Do I think Google’s policy around encrypting searches (except for paid clicks) for logged-in users is fair? No.
But whining about it seems unproductive, particularly since the impact of (not provided) isn’t catastrophic. That’s right, the sky is not falling. Here’s why.
(Not Provided) Keyword
By now I’m sure you’ve seen the Google Analytics line graph that shows the rise of (not provided) traffic.
Sure enough, 17% of all organic Google traffic on this blog is now (not provided). That’s high in comparison to what I see among my client base but makes sense given the audience of this blog.
Like many others (not provided) is also my top keyword by a wide margin. I think seeing this scares people but it makes perfect sense. What other keyword is going to show up under every URL?
Instead of staring at that big aggregate number you have to look at the impact (not provided) is having on a URL by URL basis.
Landing Page by Keywords
To look at the impact of (not provided) for a specific URL you need to view your Google organic traffic by Landing Page. Then drill down on a specific URL and use Keyword as your secondary dimension. Here’s a sample landing page by keywords report for my bounce rate vs exit rate post.
In this example, a full 39% of the traffic is (not provided). But a look at the remaining 61% makes it pretty clear what keywords bring traffic to this page. In fact, there are 68 total keywords in this time frame.
Clustering these long-tail keywords can provide you with the added insight necessary to be confident in your optimization strategy.
(Not Provided) Keyword Distribution
The distribution of keywords outside of (not provided) gives us insight into the keyword composition of (not provided). In other words, the keywords we do see tell us about the keywords we don’t.
Do we really think that the keywords that make up (not provided) are going to be that different from the ones we do see? It’s highly improbable that a query like ‘moonraker steel teeth’ is driving traffic under (not provided) in my example above.
If you want to take things a step further you can apply the distribution of the clustered keywords against the pool of (not provided) traffic. First you reduce the denominator by subtracting the (not provided) traffic from the total. In this instance that’s 208 – 88 which is 120.
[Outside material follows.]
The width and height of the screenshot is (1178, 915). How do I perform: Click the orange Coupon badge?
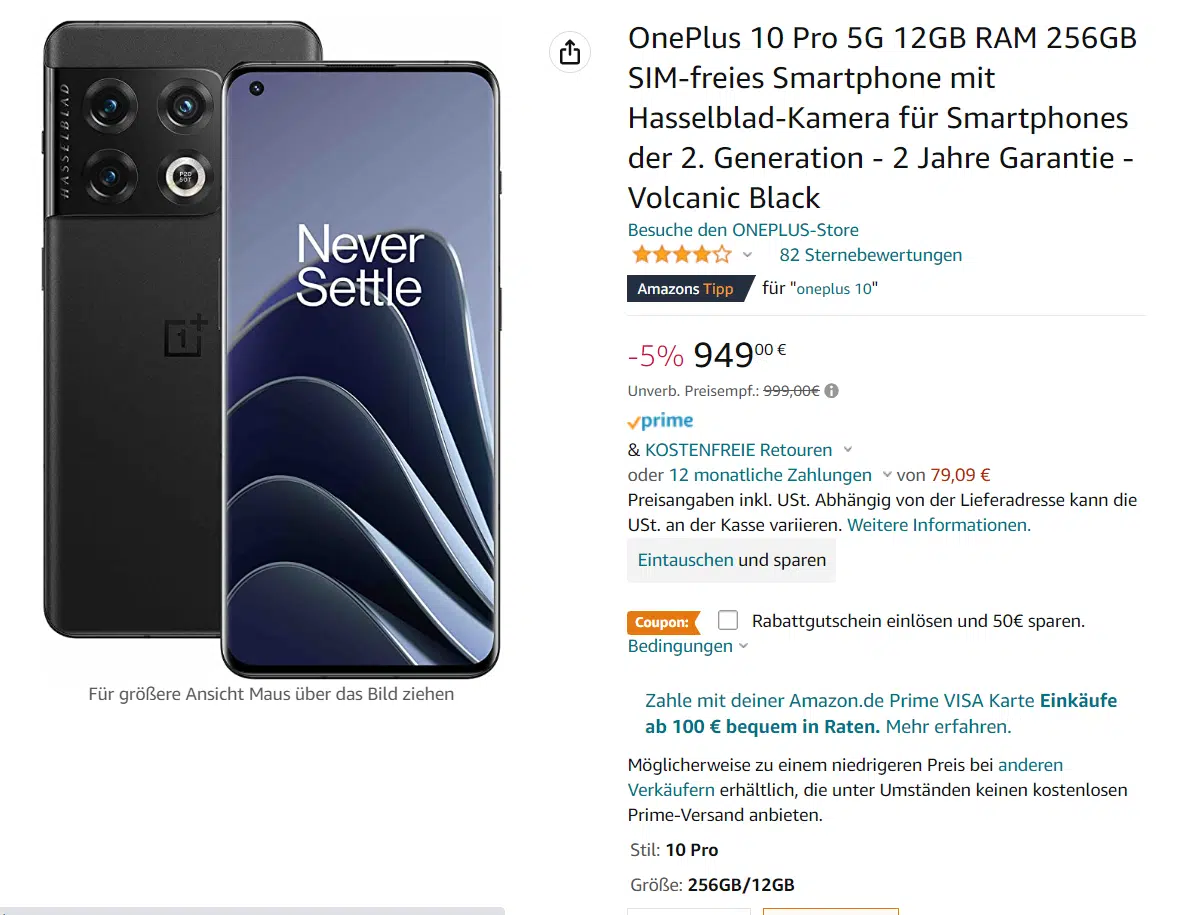pos(662,622)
Even without any clustering you can take the first keyword (bounce rate vs. exit rate) and determine that it comprises 20% of the remaining traffic (24/120). You can then apply that 20% to the (not provided) traffic (88) and conclude that approximately 18 visits to (not provided) are comprised of that specific keyword.
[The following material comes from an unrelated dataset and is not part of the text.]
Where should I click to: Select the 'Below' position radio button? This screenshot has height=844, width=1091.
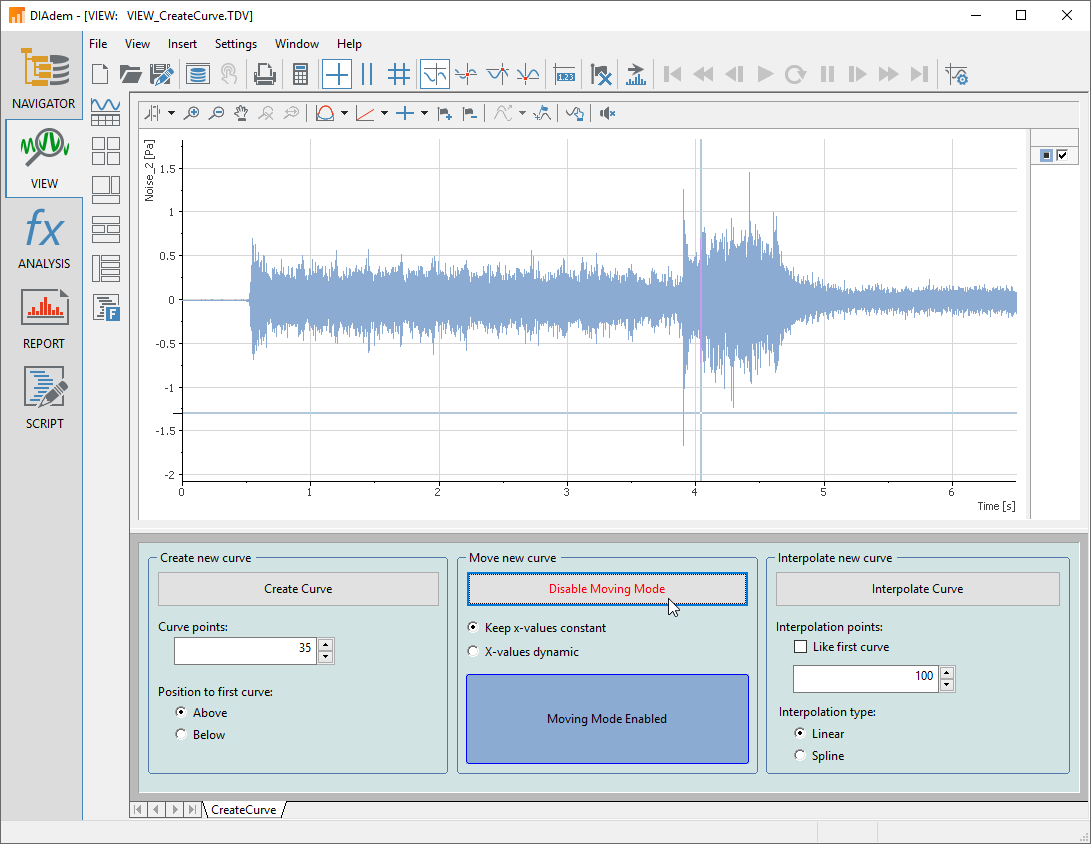tap(181, 735)
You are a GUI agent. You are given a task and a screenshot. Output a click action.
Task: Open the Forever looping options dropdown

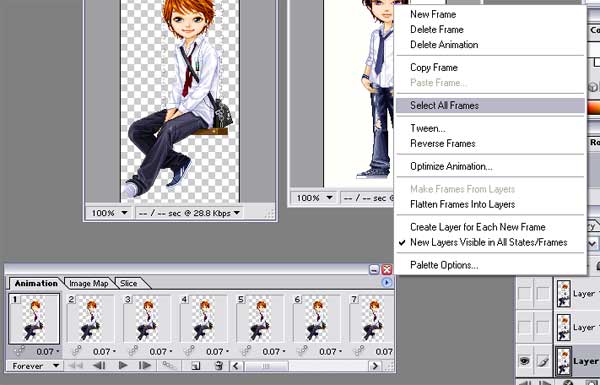pyautogui.click(x=35, y=366)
Is this perfectly accurate? No. Is it good enough? Yes. Keyword clustering will further reduce the variance you might see by specific keyword.
Performance of (Not Provided) Keywords
The assumption I’m making here is that the keyword behavior of those logged-in to Google doesn’t differ dramatically from those who are not logged-in. I’m not saying there might not be some difference but I don’t see the difference being large enough to be material.
If you have an established URL with a history of getting a steady stream of traffic you can go back and compare the performance before and after (not provided) was introduced. I’ve done this a number of times (across client installations) and continue to find little to no difference when using the distribution method above.
Even without this analysis it comes down to whether you believe that query intent changes based on whether a person is logged-in or not? Given that many users probably don’t even know they’re logged-in, I’ll take no for 800 Alex.
What’s even more interesting is that this is information we didn’t have previously. If by chance all of your conversions only happen from those logged-in, how would you have made that determination prior to (not provided) being introduced? Yeah … you couldn’t.
While Google has made the keyword private they’ve actually broadcast usage information.
(Not Provided) Solutions
Don’t get me wrong. I’m not happy about the missing data, nor the double standard between paid and organic clicks. Google has a decent privacy model through their Ads Preferences Manager. They could adopt the same process here and allow users to opt-out instead of the blanket opt-in currently in place.
Barring that, I’d like to know how many keywords are included in the (not provided) traffic in a given time period. Even better would be a drill-down feature with traffic against a set of anonymized keywords.
However, I’m not counting on these things coming to fruition so it’s my job to figure out how to do keyword research and optimization given the new normal. As I’ve shown, you can continue to use Google Analytics, particularly if you cluster keywords appropriately.
Of course you should be using other tools to determine user syntax, identify keyword modifiers and define query intent. When keyword performance is truly in doubt you can even resort to running a quick AdWords campaign. While this might irk you and elicit tin foil hat theories you should probably be doing a bit of this anyway.
TL;DR
Google’s (not provided) policy might not be fair but is far from the end of the world. Whining about (not provided) isn’t going to change anything. Figuring out how to overcome this obstacle is your job and how you’ll distance yourself from the competition.